◆ RECORDS PROVIDED
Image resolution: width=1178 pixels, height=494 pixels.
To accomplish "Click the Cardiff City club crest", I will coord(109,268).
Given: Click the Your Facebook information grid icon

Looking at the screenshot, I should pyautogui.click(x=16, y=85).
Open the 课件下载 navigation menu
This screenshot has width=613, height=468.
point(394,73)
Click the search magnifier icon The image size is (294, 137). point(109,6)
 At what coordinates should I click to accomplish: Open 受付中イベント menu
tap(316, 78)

==

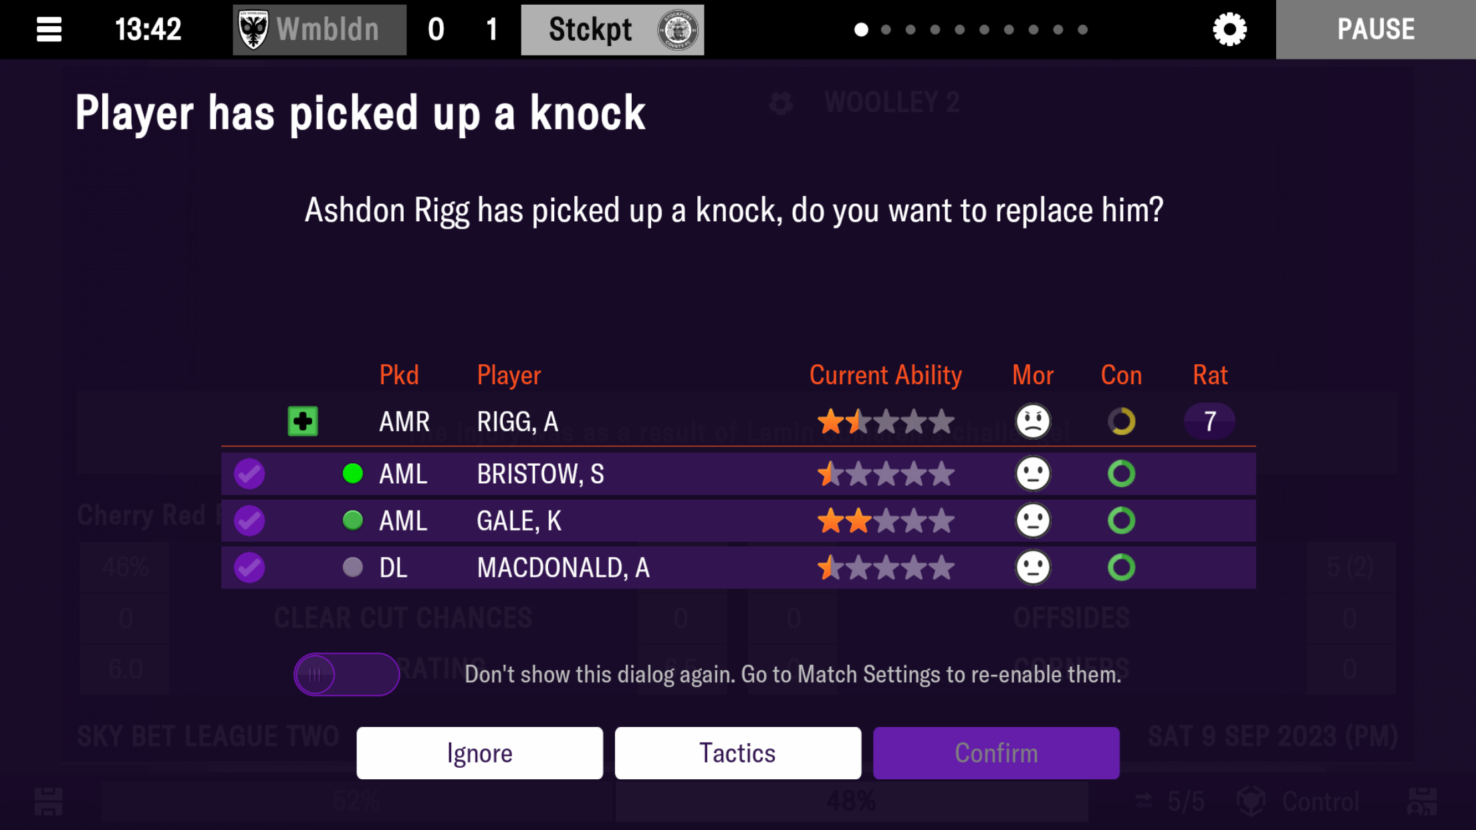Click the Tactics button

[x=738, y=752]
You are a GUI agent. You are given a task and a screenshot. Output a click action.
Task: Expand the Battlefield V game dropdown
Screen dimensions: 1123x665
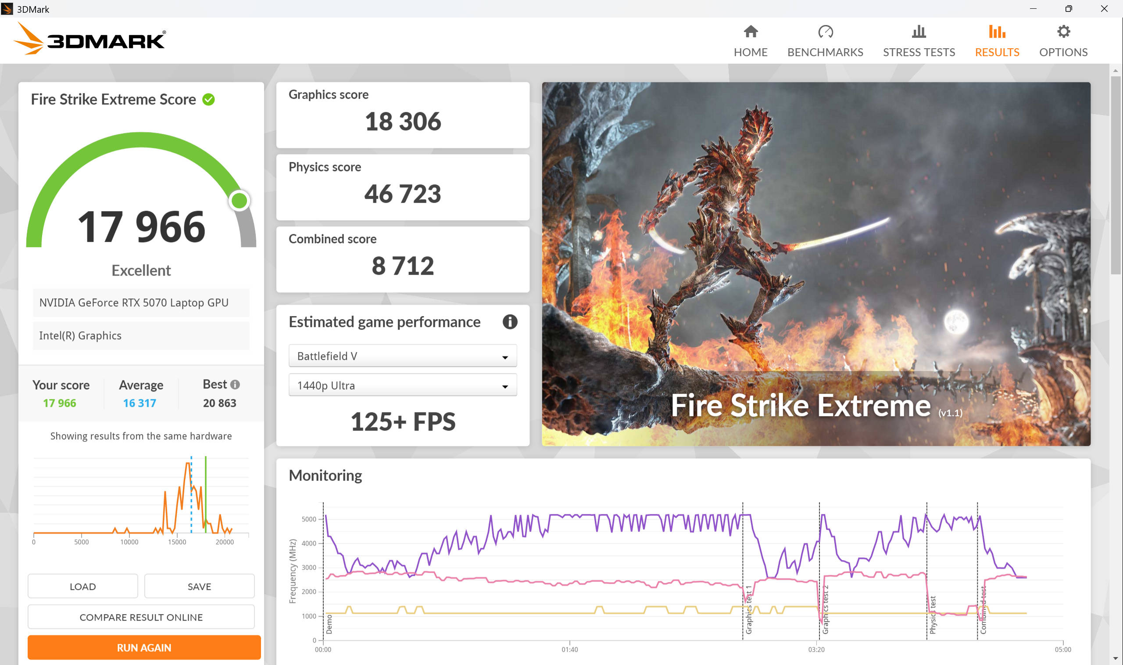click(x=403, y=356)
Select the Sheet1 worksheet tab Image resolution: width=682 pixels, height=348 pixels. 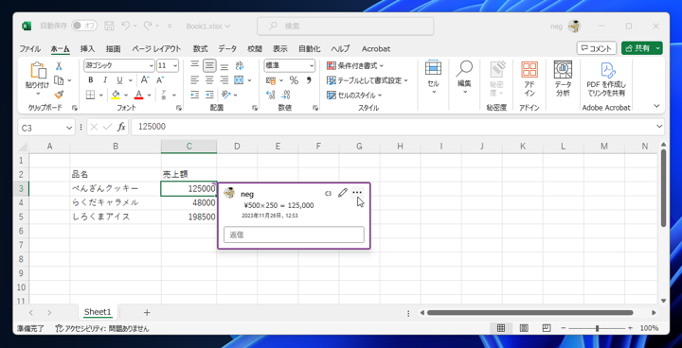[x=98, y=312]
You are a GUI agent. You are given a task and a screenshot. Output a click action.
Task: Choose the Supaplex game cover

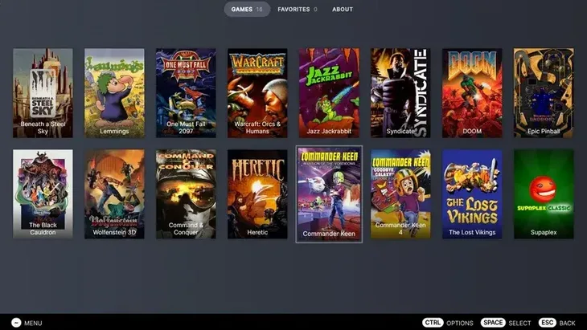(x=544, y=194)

◆ PROBLEM TO WORK ON
Only one stretch of the data above is needed. Restate it word for word, from the line containing "Image resolution: width=1178" through the line containing "Open the 课件下载 navigation menu", both ends included.

◆ ANSWER BOX
Image resolution: width=1178 pixels, height=494 pixels.
To accomplish "Click the Cardiff City club crest", I will coord(109,268).
Given: Click the Your Facebook information grid icon

Looking at the screenshot, I should pyautogui.click(x=16, y=85).
Open the 课件下载 navigation menu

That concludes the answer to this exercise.